● Required action
Pick up the essay below on why Shutter, a new note-taking app, was built, and continue it after its last sentence.

● Given passage
################
Why Build a New Note-Taking App Now

Notion, Obsidian, Apple Notes -- great note apps already exist. So why build another one? Here's the motivation behind Shutter.

There Are Enough Note Apps. Or So I Thought.

Notion exists. Obsidian exists. Apple Notes, Google Keep – they’re all there. Note-taking apps are more than covered. At least in terms of quantity.

And yet, I decided to build a new one. Why? In a word: speed. The kind of speed that none of them deliver.

The Cost of Doing Everything

Notion is a remarkable tool. Databases, kanban boards, wikis, document management. One app to rule them all.

But when a thought flashes through your mind, do you reach for Notion?

You open the app. The workspace loads. You pick a page. Finally, you can type. In those few seconds, half of what you wanted to write has already slipped away.

Obsidian is local-first and faster. But before you can write, there’s Vim mode to configure, plugins to set up, folder structures to design. You end up spending time learning the note app instead of using it. That’s backwards.

Being feature-rich isn’t a bad thing. But in the moment when you need to write right now or find that thing you wrote earlier, features get in the way.

Speed Is Not a Feature. It’s the Experience.

Speed isn’t about benchmark numbers.

It’s the app being open the moment you want to open it. It’s the cursor already blinking the moment you want to write. It’s the results already listed the moment you want to search.

That’s not “a fast feature.” That’s “an experience without waiting.”
################
● Dataset extract
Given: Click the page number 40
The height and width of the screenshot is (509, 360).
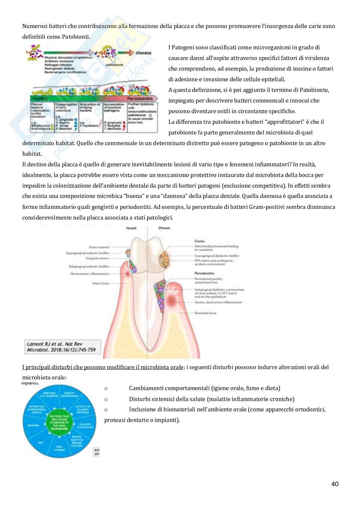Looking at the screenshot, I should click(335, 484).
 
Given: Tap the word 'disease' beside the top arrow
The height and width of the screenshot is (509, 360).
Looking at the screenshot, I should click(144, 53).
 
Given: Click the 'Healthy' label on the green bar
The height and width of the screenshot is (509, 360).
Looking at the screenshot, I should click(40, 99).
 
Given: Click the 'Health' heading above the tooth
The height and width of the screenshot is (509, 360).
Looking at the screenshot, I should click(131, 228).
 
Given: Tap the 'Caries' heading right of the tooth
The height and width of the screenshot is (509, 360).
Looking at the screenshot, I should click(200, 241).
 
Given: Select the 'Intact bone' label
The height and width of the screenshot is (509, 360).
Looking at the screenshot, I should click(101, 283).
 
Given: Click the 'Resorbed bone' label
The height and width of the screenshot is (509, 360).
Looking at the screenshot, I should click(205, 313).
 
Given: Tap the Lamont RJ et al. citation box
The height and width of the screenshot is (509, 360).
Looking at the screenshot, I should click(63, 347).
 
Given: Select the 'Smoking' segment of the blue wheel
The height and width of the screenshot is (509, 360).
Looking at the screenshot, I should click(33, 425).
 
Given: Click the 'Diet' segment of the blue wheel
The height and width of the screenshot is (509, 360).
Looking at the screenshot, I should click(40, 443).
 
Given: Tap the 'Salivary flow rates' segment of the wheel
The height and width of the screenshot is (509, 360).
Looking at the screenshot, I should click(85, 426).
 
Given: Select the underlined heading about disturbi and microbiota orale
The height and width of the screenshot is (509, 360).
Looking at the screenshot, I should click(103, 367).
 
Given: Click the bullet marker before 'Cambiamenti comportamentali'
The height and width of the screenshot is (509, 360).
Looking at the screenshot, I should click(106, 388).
################
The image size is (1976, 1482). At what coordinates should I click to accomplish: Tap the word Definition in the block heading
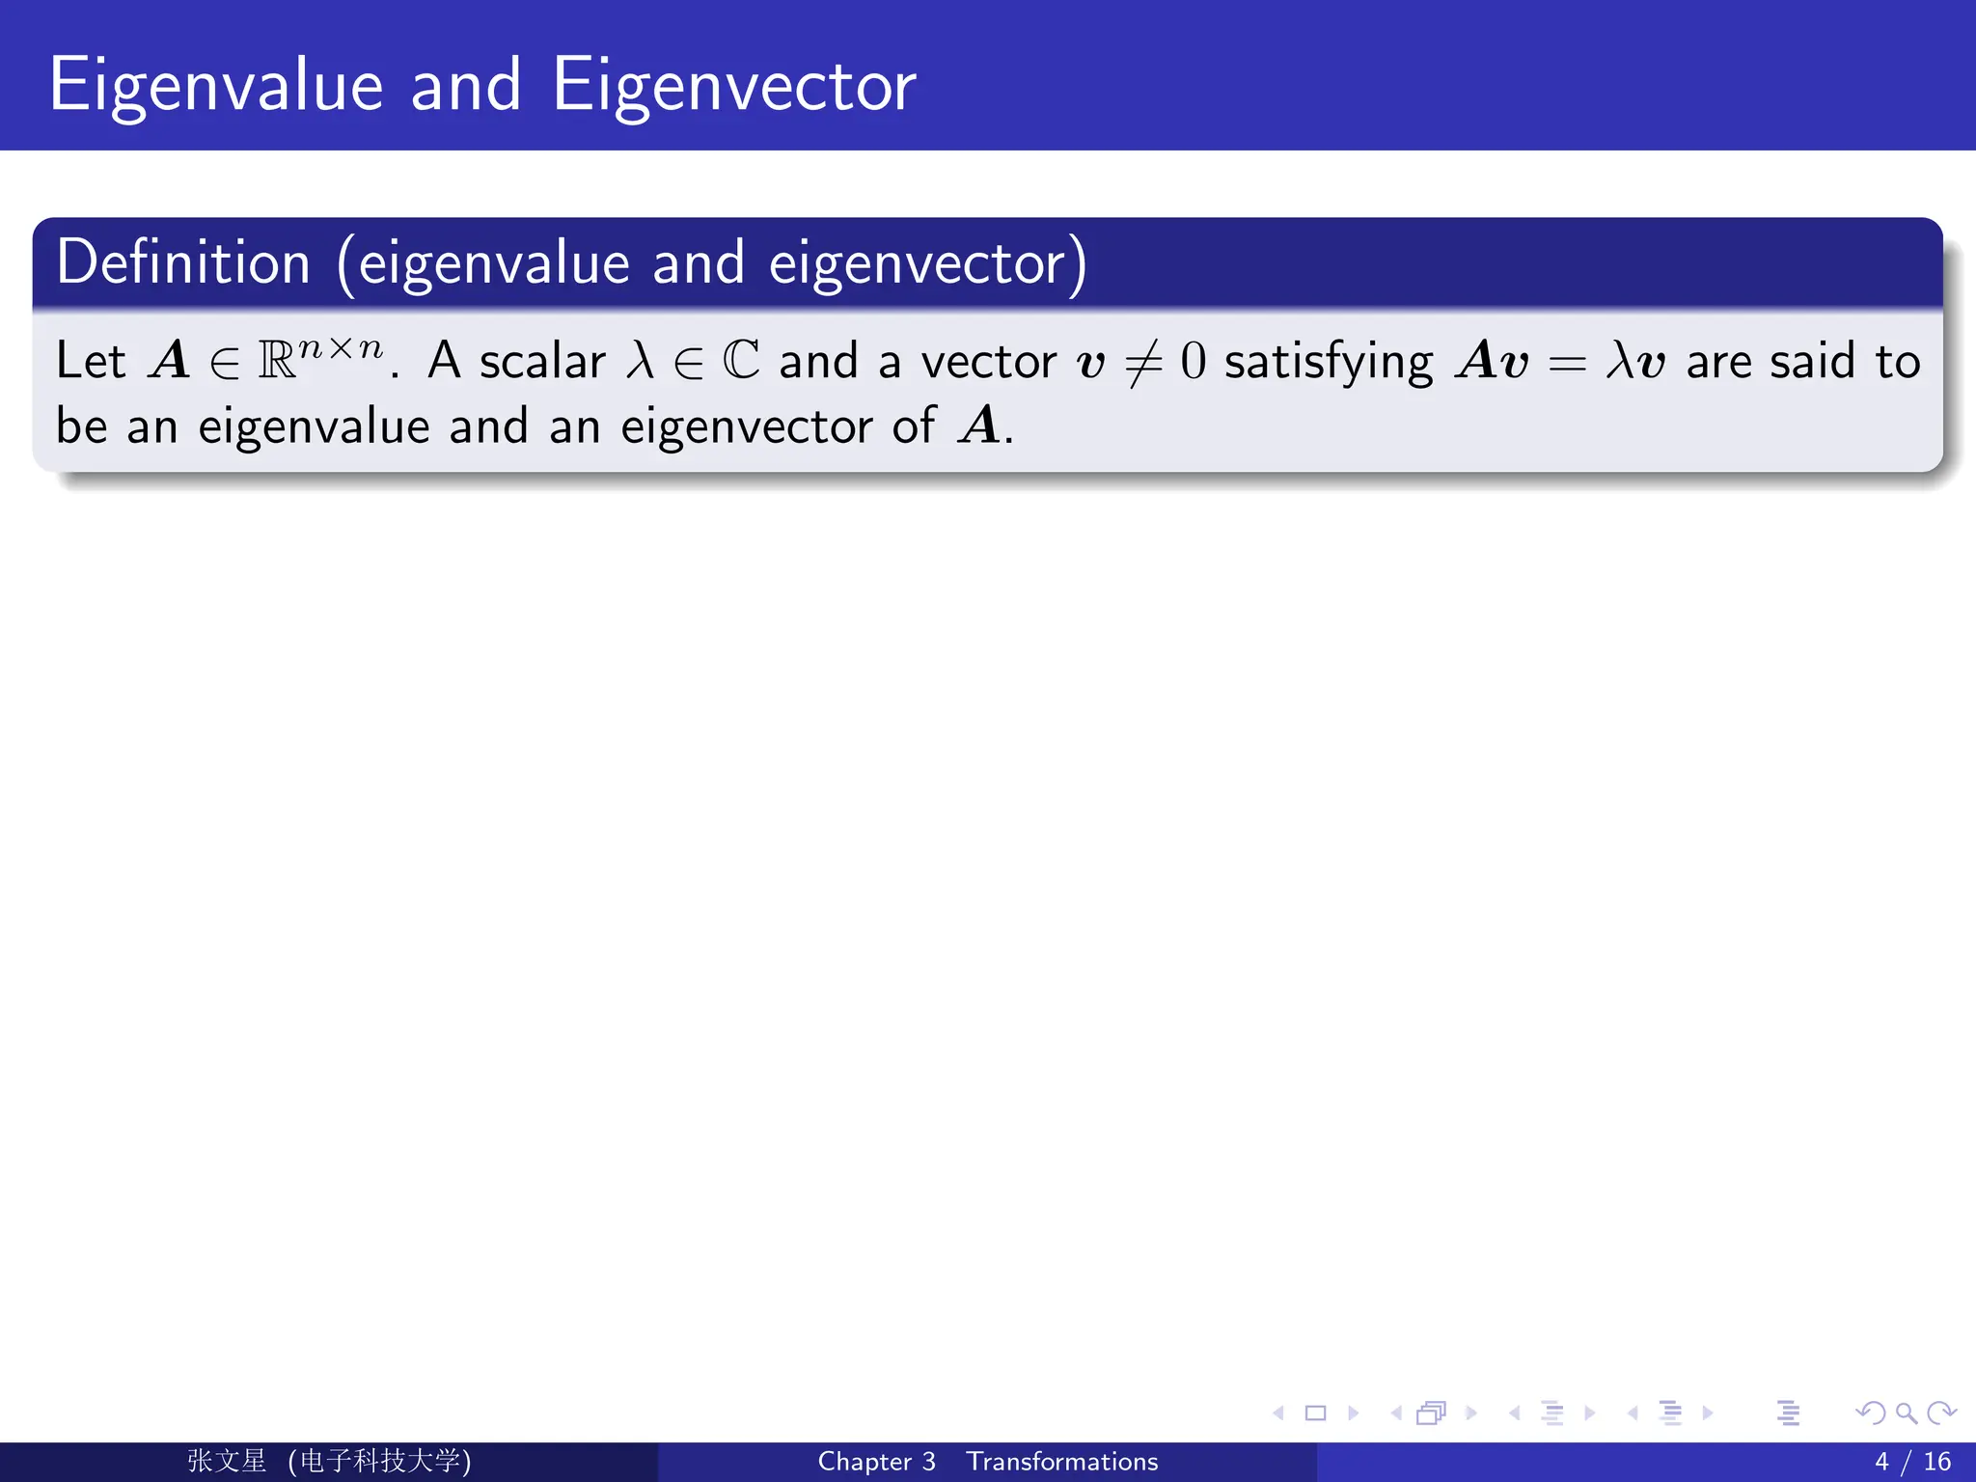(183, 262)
################
● Response area
What I want to build is a note app that brings the friction between thought and tool as close to zero as possible. A tool that keeps up with the speed of thinking. That’s the concept behind Shutter.

Design by Subtraction

Shutter does two things. Writing and finding.

No databases. No kanban boards. No real-time collaboration. In exchange, these two experiences will be faster and more satisfying than any other note app.

Adding features is easy. Deciding what to remove is far harder. But every feature you cut makes it faster. Every feature you cut makes it simpler.

Why Now

Honestly, there’s no grand reason for the timing.

I just couldn’t find a note app I wanted to use every day. I figured building my own would be faster than continuing to compromise with what’s out there. That’s it.

As motivations for building a product go, it doesn’t get more straightforward than that.

About Shutter

Shutter is currently in development. I’ll be sharing progress updates and design thinking on this blog.

“Speed for note-taking.” I’m betting everything on this single idea. I’d love for you to stick around and see where it goes.